Сережа шел по проспекту, не видя перед собой лиц редких прохожих…
– Ржевский!! – Неожиданно громкий крик не успел дойти до него, когда кто-то крепко стиснул его в объятиях и чьи-то горячие губы с силой коснулись его щеки. – Сережка!!
Стремительная пылкость в этом страстном – куда-то не в щеку и не в губы – поцелуе обдала Сережу чем-то позабыто знакомым.
– Олька! Олька Абардышев!
27
Непролазные заросли малинника сохраняют прохладу даже в полуденный зной… Вкус малинового прутика, его белая, вязкая на зубах мякоть.
Голые ноги до колен исхлестаны травой и крапивой.
Олька Абардышев сидит на корточках напротив Сережи. Олька похож на девочку: у него пепельные, крупно вьющиеся локоны, красиво падающие на воротник белой матроски, правильный овал лица, прохладные зеленоватые глаза и благородно очерченные пухлые губы.
Сейчас в Олькиных волосах торчит белое петушиное перо, подкрашенное красной акварелью.
– Соколиный Глаз, – говорит Олька, – как же все-таки быть с трубкой мира?
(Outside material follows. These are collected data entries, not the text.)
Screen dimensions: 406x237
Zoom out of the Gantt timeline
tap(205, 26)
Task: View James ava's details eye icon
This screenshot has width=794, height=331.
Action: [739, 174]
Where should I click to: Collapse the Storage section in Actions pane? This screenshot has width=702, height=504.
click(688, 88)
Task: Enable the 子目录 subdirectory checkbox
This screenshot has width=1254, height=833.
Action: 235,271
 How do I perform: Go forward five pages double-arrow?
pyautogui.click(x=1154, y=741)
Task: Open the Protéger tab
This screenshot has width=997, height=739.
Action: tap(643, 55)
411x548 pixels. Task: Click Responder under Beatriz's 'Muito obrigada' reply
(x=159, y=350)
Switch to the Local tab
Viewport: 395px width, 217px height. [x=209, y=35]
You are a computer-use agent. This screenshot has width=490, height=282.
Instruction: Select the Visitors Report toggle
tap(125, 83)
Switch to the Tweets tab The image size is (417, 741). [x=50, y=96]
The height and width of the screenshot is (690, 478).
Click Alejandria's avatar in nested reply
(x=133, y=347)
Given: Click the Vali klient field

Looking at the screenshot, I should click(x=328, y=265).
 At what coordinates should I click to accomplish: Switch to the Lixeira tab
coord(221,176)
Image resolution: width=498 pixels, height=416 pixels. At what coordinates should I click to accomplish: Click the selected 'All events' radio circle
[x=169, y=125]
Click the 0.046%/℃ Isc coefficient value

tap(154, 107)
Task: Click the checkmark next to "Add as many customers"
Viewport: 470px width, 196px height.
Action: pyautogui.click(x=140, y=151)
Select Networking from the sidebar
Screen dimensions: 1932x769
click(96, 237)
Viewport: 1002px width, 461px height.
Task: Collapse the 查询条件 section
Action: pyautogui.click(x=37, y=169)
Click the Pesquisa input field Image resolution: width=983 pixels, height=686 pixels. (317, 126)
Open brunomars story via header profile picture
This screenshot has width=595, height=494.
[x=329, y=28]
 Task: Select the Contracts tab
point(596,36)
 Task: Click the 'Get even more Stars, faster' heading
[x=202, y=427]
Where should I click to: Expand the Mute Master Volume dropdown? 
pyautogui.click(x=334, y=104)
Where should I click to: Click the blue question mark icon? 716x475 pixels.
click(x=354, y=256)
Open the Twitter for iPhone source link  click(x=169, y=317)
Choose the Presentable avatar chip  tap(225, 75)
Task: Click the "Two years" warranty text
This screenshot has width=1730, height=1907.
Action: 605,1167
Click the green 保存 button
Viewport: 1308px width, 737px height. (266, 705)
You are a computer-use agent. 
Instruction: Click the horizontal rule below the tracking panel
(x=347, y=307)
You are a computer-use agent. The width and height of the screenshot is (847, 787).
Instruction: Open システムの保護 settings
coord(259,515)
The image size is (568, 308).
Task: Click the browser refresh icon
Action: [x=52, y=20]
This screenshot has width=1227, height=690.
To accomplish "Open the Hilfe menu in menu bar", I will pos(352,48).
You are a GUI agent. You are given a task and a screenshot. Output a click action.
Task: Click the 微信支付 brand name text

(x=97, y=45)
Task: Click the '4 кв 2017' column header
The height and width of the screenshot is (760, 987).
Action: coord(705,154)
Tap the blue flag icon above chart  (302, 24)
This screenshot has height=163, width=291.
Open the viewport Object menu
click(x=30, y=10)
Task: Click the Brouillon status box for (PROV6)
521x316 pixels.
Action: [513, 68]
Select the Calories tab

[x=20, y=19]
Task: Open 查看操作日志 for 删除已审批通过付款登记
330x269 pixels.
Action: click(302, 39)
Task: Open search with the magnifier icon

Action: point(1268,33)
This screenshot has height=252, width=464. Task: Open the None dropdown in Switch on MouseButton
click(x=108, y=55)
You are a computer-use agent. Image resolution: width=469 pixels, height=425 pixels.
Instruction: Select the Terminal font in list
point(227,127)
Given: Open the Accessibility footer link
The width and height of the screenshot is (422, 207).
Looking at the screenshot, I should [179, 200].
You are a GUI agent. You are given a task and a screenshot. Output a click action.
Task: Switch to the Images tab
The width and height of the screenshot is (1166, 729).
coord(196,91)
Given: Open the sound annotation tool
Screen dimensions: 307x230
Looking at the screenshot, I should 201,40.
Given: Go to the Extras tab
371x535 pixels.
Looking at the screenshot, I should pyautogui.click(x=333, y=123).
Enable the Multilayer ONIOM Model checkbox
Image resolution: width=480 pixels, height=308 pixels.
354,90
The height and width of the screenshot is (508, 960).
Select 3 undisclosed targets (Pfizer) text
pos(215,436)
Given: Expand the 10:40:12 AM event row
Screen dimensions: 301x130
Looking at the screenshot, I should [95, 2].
– Когда бледнолицый койот покинет свой вигвам, мы сможем взять все необходимое, – отвечает Сережа.
– А он наверное курит?
– Ну. Я сам видел. Тихо!
Они замирают. По гравиевой дорожке идет из дому Женя – его хорошо видно сквозь густые заросли. Женя, в белом фланелевом костюме, тонкий, элегантный и легкий, идет быстро, почти бежит…
– Куда это он так разлетелся?
– К Морозовым… У них дачный бал вечером – вот и носятся.
– Охота им…
Олька и Сережа обмениваются многозначительным взглядом. Их прямо-таки переполняет презрение к взрослому миру. Скучная и глупая жизнь. Как это ужасно – вырасти!